The Associated Press checked these out. Here are the real facts:


THE CLAIM: Madonna told Fox News: “I heavily regret my vote against Trump ... and I will vote for Trump in 2020.”

THE FACTS: Madonna, a vocal critic of President Donald Trump, has not changed her politics, as stated in a social media post being shared. Luke Burland, Madonna’s publicist, told The Associated Press on Tuesday that the post is “completely not true,” adding that Madonna “never did an interview with Fox.” The post, which consists of her picture alongside a quote said to be from a Sept. 5, 2018, Fox News interview, surfaced again recently after circulating on social media in September. Madonna has been an outspoken critic of Trump and opposed his candidacy. In 2016, she posted an Instagram story of a Trump piñata for her son’s birthday. She also posted a picture that year of Trump’s sons Donald Jr. and Eric during a hunting trip with the caption, “One more reason to vote for Hillary!”


THE CLAIM: Video shows French firefighters turning their backs and walking out on French President Emmanuel Macron during a ceremony.

THE FACTS: Macron was not at the event where firefighters were captured on video turning their backs on officials on Saturday, Dec. 1, but the video is real. Social media users began sharing the video with the false claim after grassroots demonstrations in France turned violent last weekend. The protests began as a response to Macron’s plan to increase the fuel tax. Sebastien Delavoux, secretary general of the local fire and rescue union, told The Associated Press that firefighters turned their backs toward their employers because they were angry that their yearslong concerns about staffing issues had not been addressed.

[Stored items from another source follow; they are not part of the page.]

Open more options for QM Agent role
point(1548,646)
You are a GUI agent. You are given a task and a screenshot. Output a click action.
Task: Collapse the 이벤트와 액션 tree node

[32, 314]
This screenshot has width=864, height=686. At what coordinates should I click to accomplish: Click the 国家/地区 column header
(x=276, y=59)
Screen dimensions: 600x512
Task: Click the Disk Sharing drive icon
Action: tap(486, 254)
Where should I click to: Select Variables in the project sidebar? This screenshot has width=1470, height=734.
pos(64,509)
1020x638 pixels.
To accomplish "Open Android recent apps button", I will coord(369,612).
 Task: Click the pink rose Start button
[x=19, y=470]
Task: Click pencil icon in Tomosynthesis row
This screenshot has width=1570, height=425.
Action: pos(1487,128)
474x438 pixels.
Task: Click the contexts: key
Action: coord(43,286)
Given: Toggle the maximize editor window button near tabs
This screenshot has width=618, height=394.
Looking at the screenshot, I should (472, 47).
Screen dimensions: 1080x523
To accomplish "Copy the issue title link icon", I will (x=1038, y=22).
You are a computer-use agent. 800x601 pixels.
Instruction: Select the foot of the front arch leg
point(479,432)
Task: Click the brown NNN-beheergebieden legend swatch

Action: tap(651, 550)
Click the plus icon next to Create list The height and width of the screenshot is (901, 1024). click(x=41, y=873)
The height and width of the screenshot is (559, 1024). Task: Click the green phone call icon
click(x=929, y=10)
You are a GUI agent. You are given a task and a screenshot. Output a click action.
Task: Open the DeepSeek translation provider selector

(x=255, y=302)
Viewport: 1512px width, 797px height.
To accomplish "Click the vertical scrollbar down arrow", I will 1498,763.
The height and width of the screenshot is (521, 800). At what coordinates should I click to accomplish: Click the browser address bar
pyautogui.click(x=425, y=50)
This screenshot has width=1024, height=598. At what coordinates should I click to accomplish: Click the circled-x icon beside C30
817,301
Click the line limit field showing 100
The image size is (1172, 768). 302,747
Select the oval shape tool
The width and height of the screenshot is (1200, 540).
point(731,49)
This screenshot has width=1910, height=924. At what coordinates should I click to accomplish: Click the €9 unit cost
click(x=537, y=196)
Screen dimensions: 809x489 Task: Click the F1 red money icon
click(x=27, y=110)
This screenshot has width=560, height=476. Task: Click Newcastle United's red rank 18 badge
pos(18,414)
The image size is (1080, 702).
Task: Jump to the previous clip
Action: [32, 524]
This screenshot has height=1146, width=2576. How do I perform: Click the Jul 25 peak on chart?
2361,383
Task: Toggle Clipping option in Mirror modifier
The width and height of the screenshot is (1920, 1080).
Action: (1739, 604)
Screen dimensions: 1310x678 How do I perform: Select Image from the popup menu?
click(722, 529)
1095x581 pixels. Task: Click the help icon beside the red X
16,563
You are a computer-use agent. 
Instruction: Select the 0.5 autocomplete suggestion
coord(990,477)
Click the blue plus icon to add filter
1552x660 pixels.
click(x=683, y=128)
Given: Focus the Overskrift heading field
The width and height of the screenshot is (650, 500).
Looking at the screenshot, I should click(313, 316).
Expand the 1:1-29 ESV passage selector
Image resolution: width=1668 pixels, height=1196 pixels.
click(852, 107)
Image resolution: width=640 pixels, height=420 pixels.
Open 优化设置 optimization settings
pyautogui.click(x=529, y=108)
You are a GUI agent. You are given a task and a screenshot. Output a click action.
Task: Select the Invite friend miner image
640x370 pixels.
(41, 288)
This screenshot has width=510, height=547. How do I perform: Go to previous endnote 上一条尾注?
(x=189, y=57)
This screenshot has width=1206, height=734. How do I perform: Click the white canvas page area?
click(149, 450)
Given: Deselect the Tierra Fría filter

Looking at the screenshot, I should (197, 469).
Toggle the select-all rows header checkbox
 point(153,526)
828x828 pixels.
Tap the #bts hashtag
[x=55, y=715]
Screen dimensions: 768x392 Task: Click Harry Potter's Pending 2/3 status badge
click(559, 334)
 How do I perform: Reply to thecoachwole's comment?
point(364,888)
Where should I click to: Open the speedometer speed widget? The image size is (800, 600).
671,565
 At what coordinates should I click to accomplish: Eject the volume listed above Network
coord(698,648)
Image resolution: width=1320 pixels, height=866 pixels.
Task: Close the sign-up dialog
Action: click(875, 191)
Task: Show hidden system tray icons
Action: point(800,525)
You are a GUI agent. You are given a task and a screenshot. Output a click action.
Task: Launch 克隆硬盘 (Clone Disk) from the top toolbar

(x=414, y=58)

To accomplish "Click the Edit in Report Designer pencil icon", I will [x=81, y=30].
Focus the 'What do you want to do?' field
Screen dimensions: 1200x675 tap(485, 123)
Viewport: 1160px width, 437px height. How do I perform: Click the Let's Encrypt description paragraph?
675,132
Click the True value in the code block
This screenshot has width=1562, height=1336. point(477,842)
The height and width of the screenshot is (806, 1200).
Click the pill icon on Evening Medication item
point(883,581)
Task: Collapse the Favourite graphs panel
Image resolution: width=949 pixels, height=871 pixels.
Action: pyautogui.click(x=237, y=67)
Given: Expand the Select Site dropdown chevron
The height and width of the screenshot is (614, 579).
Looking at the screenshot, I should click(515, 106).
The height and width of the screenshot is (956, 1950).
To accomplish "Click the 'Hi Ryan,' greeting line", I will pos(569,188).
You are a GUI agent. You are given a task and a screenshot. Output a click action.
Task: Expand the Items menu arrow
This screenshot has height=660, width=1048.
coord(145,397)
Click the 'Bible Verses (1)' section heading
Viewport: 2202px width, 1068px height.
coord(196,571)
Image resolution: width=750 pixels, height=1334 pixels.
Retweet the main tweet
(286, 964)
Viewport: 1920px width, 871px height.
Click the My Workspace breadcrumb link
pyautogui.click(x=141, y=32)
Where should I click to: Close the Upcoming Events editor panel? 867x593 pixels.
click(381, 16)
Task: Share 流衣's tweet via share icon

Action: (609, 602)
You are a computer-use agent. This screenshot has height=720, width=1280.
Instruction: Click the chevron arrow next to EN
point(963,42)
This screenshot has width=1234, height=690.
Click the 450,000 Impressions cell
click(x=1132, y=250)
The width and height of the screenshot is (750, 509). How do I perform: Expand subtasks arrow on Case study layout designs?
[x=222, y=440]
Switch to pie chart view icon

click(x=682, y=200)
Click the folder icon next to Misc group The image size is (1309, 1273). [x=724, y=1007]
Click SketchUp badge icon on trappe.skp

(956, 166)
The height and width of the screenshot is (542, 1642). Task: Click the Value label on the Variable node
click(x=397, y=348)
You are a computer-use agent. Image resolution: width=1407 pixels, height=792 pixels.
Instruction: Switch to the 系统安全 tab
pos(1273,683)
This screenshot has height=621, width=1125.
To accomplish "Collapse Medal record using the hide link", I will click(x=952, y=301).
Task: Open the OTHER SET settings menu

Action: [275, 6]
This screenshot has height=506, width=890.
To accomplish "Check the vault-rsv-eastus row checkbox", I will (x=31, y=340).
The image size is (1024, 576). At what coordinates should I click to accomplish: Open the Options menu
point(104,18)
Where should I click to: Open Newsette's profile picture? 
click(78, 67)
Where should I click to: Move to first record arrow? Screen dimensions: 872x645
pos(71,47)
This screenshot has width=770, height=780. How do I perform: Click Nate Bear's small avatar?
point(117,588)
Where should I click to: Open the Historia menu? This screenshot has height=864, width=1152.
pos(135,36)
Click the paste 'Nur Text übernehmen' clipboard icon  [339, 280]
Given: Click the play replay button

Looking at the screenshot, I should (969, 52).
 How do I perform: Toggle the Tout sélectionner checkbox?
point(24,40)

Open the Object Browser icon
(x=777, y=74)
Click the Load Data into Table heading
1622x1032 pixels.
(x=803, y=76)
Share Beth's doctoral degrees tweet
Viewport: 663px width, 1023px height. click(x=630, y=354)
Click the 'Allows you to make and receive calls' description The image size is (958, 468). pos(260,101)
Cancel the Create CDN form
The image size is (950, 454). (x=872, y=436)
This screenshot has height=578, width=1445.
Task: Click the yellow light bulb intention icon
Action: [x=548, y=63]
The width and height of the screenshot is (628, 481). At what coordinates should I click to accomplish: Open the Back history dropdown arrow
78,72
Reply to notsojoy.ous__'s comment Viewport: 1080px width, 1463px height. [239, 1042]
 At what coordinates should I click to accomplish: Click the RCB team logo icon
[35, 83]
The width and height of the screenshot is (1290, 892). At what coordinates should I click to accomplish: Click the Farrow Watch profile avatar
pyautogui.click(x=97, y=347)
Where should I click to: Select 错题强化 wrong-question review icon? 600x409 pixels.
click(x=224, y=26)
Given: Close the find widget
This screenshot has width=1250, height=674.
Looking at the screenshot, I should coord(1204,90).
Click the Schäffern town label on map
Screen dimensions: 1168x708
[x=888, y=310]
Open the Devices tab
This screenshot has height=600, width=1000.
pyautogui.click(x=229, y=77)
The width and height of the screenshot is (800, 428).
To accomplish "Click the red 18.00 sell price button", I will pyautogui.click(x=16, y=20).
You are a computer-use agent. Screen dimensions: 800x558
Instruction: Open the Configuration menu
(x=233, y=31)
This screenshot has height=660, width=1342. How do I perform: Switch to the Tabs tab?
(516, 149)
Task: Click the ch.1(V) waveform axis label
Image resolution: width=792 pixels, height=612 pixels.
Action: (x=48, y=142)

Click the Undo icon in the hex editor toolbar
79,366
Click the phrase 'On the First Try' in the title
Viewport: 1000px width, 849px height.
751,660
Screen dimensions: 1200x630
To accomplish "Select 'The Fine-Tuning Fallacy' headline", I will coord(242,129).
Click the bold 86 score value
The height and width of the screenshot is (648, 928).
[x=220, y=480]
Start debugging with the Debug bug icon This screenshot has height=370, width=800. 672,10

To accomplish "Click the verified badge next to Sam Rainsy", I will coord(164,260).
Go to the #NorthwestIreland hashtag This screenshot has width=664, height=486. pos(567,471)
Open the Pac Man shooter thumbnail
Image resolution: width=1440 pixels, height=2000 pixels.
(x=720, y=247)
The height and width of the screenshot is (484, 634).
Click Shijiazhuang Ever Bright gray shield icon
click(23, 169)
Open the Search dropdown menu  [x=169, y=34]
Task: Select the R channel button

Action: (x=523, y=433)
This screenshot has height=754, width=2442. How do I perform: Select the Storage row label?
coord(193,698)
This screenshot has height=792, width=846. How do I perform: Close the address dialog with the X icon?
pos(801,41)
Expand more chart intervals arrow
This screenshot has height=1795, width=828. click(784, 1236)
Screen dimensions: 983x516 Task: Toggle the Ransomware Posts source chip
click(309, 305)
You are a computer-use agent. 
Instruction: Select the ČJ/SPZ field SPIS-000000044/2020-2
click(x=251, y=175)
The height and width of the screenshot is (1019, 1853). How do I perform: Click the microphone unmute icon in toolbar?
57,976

THE CLAIM: A social media post states: “If you need to call 911 but are scared to because of someone in the room, dial and ask for a pepperoni pizza. They will ask if you know you’re calling 911. Say yes, and continue pretending you’re making an order.You can ask how long it will take for the pizza to get to you, and they will tell you how far away a patrol unit is. Share this to save a life!!!”

THE FACTS: Dispatchers are not trained to interpret a takeout pizza order as a covert way of seeking emergency assistance. The claim has circulated on social media for several years. Christopher Carver, dispatch center operations director for the National Emergency Number Association, told The Associated Press in a statement that asking for a “pizza in emergency situations is not standard practice or procedure.” Carver said a dispatcher would not hang up upon hearing a pizza order, they would ask more questions to determine what is going on. But, he said, there is no single nationwide rule regarding what to do if someone calls ordering pizza. “Setting any expectations of secret phrases that will work with any 911 center is potentially very dangerous,” he said. Carver suggested that if someone is unable to speak on the phone a better option would be to text 911.


THE CLAIM: Video shows French citizens chanting “We want Trump!” during recent protests.

THE FACTS: Social media users are misrepresenting the video, falsely claiming it was taken during recent protests in France. The video actually shows people at a demonstration in London chanting for President Donald Trump. The video was taken June 9, 2018, during a rally held in support of Tommy Robinson, a right-wing activist who was jailed for contempt of court in England. In the video, a demonstrator wearing a Trump mask can be seen on top of a blue sightseeing bus trying to rally the crowd by chanting, “We want Trump!” Posts saying the video was taken during a French demonstration began circulating widely on social media after protests in France turned violent the weekend of December 01.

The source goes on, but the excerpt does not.